- Type: Semi-automatic pistol
- Place of origin: US

Production history
- Designer: Robert Hillberg
- Designed: 1953
- Manufacturer: Whitney Firearms Inc., subsidiary of Bellmore Johnson Tool Co.
- Produced: 1956–1957
- No. built: 13,371
- Variants: Nickel Model (~900 produced)

Specifications
- Mass: 23 oz (650 g)
- Length: 9 in (230 mm)
- Barrel length: 4.625 inches (117.5 mm)
- Cartridge: .22 LR
- Action: Blowback
- Feed system: 10-round magazine

= Whitney Wolverine =

The Whitney Wolverine is a semi-automatic .22 LR caliber pistol created in 1956. Notable for its advanced, "space-aged" looks and then-new aluminum construction, it has a 10-round magazine, a barrel 4.625 in long and a weight of only 23 oz.

==History==
The Wolverine was engineered by Robert Hillberg, who learned about aluminum casting during WWII while working with aircraft guns and later became research engineer for High Standard Manufacturing Company. Only 13,371 of these .22 semi automatic pistols were made in its short period of production between 1956 and 1958. There were approximately 500 nickel-plated according to company records, the rest finished in varying shades of anodized blue. The plastic grips came in either a black, dark brown or white; the white grips are found mostly on the nickel-plated models. Investment casting of the frame by Alcoa was a new idea for the gun industry at the time; now it is widely used by almost every major gun manufacturer.
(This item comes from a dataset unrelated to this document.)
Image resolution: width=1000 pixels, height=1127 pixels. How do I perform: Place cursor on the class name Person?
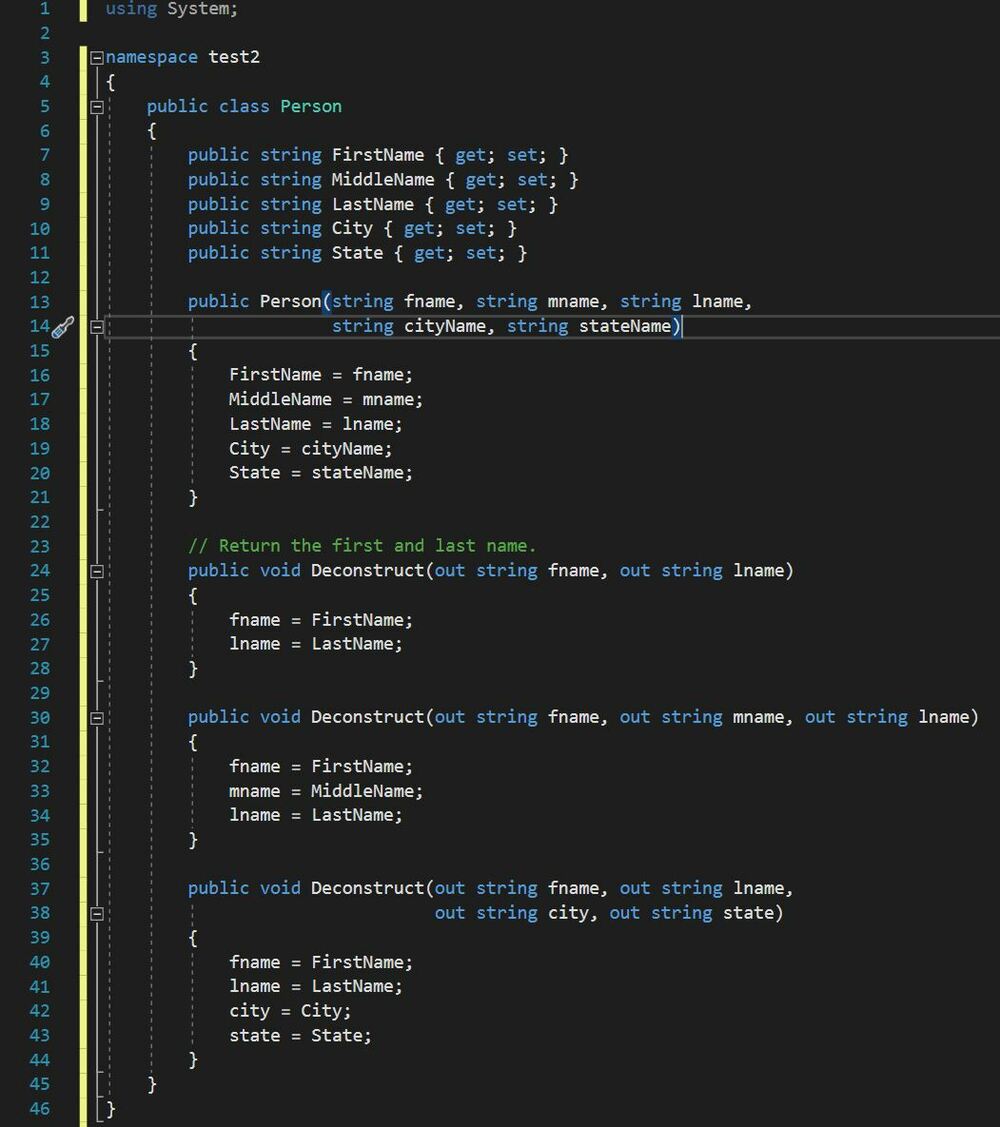click(310, 106)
Its name, Wolverine, was after Hillberg's favorite football team, the University of Michigan Wolverines. The Whitney name was used because the factory was located near the old Eli Whitney factory site. A victim of extremely poor marketing in the beginning, financial problems and then being under priced by $2.00 by both Ruger and Colt with their new semi-automatics .22, the company was doomed.

The original retail price was $39.95 blue and $44.95 nickel-plated (equivalent to $ and $ now).

==Revival attempts==
Two companies have attempted to revive the Wolverine model originally design by Whitney, with one of them having succeeded.

Olympic Arms manufactured and sold a version with a polymer frame, instead of aluminum. The Olympic Arms version of the Wolverine model Whitney pistol began production in 2002. Its one-piece polymer frame was available in a range of colors: black, brown, tan or pink. However, as of January 2017, Olympic Arms had shut down production and the Wolverine is no longer available.

Samson Manufacturing Corporation had planned on creating their own version, but it never came to fruition. Samson stated that they had the original molds and dies, and had a huge inventory of original parts from the 1950s that they obtained from the original manufacturer.